▶ **Directions for this task**
Every entry must be given again exactly as it is written.
Data under study section start
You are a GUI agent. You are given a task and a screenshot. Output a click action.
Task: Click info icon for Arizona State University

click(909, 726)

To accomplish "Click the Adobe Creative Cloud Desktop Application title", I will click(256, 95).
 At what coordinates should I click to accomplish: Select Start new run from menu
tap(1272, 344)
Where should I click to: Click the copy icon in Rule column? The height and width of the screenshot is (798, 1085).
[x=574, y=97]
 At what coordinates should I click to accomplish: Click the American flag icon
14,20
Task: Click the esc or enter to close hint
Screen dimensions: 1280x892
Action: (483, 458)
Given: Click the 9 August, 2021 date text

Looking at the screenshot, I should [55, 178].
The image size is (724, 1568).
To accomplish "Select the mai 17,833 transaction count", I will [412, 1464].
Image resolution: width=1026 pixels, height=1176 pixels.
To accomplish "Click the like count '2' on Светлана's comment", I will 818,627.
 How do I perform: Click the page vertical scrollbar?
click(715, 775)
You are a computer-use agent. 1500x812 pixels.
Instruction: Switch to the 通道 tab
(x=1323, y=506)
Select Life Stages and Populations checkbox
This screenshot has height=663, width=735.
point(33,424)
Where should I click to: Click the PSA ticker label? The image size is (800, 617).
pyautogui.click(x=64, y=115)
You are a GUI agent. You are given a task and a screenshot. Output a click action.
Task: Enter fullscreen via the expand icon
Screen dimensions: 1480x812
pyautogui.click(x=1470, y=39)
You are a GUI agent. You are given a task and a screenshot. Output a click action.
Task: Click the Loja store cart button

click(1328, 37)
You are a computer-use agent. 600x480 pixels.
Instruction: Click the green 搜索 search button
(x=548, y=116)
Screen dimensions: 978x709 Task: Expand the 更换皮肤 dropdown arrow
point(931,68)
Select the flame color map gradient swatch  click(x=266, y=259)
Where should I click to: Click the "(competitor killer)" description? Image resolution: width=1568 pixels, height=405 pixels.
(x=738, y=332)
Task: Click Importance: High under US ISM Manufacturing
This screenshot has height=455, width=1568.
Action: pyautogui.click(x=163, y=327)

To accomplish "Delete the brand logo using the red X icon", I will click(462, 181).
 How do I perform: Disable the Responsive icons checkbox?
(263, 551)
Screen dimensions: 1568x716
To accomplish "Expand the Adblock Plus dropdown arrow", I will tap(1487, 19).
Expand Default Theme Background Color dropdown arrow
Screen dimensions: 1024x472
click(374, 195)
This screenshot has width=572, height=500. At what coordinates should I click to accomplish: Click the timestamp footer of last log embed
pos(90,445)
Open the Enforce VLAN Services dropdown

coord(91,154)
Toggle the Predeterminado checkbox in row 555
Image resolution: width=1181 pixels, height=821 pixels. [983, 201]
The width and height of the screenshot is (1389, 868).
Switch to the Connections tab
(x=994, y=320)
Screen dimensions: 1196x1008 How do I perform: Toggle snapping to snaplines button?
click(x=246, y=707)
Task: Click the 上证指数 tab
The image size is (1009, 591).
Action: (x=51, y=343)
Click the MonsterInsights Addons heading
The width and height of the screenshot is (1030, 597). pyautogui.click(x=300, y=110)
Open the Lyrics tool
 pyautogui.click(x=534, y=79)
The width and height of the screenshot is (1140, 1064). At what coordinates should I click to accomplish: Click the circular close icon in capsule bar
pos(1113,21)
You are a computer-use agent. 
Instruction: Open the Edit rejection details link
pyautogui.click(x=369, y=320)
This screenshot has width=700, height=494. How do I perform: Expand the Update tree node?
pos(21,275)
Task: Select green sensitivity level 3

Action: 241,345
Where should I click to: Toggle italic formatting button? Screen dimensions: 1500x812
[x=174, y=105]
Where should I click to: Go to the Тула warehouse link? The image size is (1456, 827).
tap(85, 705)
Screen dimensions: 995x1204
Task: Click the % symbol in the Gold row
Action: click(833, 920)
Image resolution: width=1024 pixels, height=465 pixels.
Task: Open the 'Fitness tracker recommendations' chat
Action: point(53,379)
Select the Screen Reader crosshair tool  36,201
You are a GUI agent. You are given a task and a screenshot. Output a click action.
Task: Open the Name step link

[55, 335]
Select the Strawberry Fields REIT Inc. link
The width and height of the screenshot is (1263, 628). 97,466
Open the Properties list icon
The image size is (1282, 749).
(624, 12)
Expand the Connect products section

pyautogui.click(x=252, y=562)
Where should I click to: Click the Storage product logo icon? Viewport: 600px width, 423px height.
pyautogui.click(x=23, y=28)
Data under study section end
▶ **Your solution**
You are a GUI agent. You are given a task and a screenshot. Output a click action.
Task: Click info icon for Arizona State University

click(909, 726)

To accomplish "Click the Adobe Creative Cloud Desktop Application title", I will click(256, 95).
 At what coordinates should I click to accomplish: Select Start new run from menu
tap(1272, 344)
Where should I click to: Click the copy icon in Rule column? The height and width of the screenshot is (798, 1085).
[x=574, y=97]
 At what coordinates should I click to accomplish: Click the American flag icon
14,20
Task: Click the esc or enter to close hint
Screen dimensions: 1280x892
Action: (483, 458)
Given: Click the 9 August, 2021 date text

Looking at the screenshot, I should [55, 178].
The image size is (724, 1568).
To accomplish "Select the mai 17,833 transaction count", I will [412, 1464].
Image resolution: width=1026 pixels, height=1176 pixels.
To accomplish "Click the like count '2' on Светлана's comment", I will 818,627.
 How do I perform: Click the page vertical scrollbar?
click(715, 775)
You are a computer-use agent. 1500x812 pixels.
Instruction: Switch to the 通道 tab
(x=1323, y=506)
Select Life Stages and Populations checkbox
This screenshot has height=663, width=735.
point(33,424)
Where should I click to: Click the PSA ticker label? The image size is (800, 617).
pyautogui.click(x=64, y=115)
You are a GUI agent. You are given a task and a screenshot. Output a click action.
Task: Enter fullscreen via the expand icon
Screen dimensions: 1480x812
pyautogui.click(x=1470, y=39)
You are a GUI agent. You are given a task and a screenshot. Output a click action.
Task: Click the Loja store cart button

click(1328, 37)
You are a computer-use agent. 600x480 pixels.
Instruction: Click the green 搜索 search button
(x=548, y=116)
Screen dimensions: 978x709 Task: Expand the 更换皮肤 dropdown arrow
point(931,68)
Select the flame color map gradient swatch  click(x=266, y=259)
Where should I click to: Click the "(competitor killer)" description? Image resolution: width=1568 pixels, height=405 pixels.
(x=738, y=332)
Task: Click Importance: High under US ISM Manufacturing
This screenshot has height=455, width=1568.
Action: pyautogui.click(x=163, y=327)

To accomplish "Delete the brand logo using the red X icon", I will click(462, 181).
 How do I perform: Disable the Responsive icons checkbox?
(263, 551)
Screen dimensions: 1568x716
To accomplish "Expand the Adblock Plus dropdown arrow", I will tap(1487, 19).
Expand Default Theme Background Color dropdown arrow
Screen dimensions: 1024x472
click(374, 195)
This screenshot has width=572, height=500. At what coordinates should I click to accomplish: Click the timestamp footer of last log embed
pos(90,445)
Open the Enforce VLAN Services dropdown

coord(91,154)
Toggle the Predeterminado checkbox in row 555
Image resolution: width=1181 pixels, height=821 pixels. [983, 201]
The width and height of the screenshot is (1389, 868).
Switch to the Connections tab
(x=994, y=320)
Screen dimensions: 1196x1008 How do I perform: Toggle snapping to snaplines button?
click(x=246, y=707)
Task: Click the 上证指数 tab
The image size is (1009, 591).
Action: (x=51, y=343)
Click the MonsterInsights Addons heading
The width and height of the screenshot is (1030, 597). pyautogui.click(x=300, y=110)
Open the Lyrics tool
 pyautogui.click(x=534, y=79)
The width and height of the screenshot is (1140, 1064). At what coordinates should I click to accomplish: Click the circular close icon in capsule bar
pos(1113,21)
You are a computer-use agent. 
Instruction: Open the Edit rejection details link
pyautogui.click(x=369, y=320)
This screenshot has width=700, height=494. How do I perform: Expand the Update tree node?
pos(21,275)
Task: Select green sensitivity level 3

Action: 241,345
Where should I click to: Toggle italic formatting button? Screen dimensions: 1500x812
[x=174, y=105]
Where should I click to: Go to the Тула warehouse link? The image size is (1456, 827).
tap(85, 705)
Screen dimensions: 995x1204
Task: Click the % symbol in the Gold row
Action: click(833, 920)
Image resolution: width=1024 pixels, height=465 pixels.
Task: Open the 'Fitness tracker recommendations' chat
Action: point(53,379)
Select the Screen Reader crosshair tool  36,201
You are a GUI agent. You are given a task and a screenshot. Output a click action.
Task: Open the Name step link

[55, 335]
Select the Strawberry Fields REIT Inc. link
The width and height of the screenshot is (1263, 628). 97,466
Open the Properties list icon
The image size is (1282, 749).
(624, 12)
Expand the Connect products section

pyautogui.click(x=252, y=562)
Where should I click to: Click the Storage product logo icon? Viewport: 600px width, 423px height.
pyautogui.click(x=23, y=28)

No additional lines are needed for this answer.